Assignment
Print the range of lines that opens with the line containing "Given: Select the" and closes with the last line of the listing. Include both ends; print nothing more.

─── Listed records ───

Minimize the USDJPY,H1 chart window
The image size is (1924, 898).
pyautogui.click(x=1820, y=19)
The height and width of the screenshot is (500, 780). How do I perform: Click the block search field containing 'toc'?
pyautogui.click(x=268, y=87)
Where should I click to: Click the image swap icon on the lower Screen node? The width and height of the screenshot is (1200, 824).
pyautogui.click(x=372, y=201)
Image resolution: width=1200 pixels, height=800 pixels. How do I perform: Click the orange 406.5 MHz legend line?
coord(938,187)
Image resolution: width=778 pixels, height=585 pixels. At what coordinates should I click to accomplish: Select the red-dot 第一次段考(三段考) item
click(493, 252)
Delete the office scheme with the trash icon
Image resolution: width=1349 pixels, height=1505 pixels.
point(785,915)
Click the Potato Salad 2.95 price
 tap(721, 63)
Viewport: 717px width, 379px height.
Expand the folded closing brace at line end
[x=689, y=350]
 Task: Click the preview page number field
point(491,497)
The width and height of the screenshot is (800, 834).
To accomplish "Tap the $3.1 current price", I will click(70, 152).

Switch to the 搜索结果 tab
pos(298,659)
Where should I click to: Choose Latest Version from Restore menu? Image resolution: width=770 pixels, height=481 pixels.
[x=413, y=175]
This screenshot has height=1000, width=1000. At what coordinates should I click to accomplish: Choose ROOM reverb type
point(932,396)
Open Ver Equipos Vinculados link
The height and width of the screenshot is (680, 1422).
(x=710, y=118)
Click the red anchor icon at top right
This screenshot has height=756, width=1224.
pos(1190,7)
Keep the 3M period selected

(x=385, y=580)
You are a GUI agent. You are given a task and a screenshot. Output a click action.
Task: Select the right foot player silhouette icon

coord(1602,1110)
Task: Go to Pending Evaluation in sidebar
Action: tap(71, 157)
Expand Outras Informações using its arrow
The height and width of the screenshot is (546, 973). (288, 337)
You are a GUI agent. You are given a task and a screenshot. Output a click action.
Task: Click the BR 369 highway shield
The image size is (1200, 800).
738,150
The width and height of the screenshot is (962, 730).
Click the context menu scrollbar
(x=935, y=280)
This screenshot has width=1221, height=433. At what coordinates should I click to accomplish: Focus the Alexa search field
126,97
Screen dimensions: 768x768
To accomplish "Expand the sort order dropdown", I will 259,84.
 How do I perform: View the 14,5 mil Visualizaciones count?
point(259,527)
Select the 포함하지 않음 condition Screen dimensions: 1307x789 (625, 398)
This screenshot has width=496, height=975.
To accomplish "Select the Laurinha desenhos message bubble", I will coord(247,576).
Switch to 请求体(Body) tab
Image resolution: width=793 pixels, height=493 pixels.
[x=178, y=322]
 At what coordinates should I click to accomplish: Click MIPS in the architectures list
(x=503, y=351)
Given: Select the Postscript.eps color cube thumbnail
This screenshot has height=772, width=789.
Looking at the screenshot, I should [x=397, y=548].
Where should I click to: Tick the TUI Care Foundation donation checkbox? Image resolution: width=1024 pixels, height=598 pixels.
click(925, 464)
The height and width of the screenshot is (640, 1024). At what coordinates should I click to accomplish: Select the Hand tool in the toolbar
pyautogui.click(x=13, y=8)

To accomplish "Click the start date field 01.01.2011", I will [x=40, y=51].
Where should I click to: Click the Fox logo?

───

Task output
Given: Select the Postscript.eps color cube thumbnail
This screenshot has height=772, width=789.
Looking at the screenshot, I should [x=397, y=548].
Where should I click to: Tick the TUI Care Foundation donation checkbox? Image resolution: width=1024 pixels, height=598 pixels.
click(925, 464)
The height and width of the screenshot is (640, 1024). At what coordinates should I click to accomplish: Select the Hand tool in the toolbar
pyautogui.click(x=13, y=8)

To accomplish "Click the start date field 01.01.2011", I will [x=40, y=51].
Where should I click to: Click the Fox logo?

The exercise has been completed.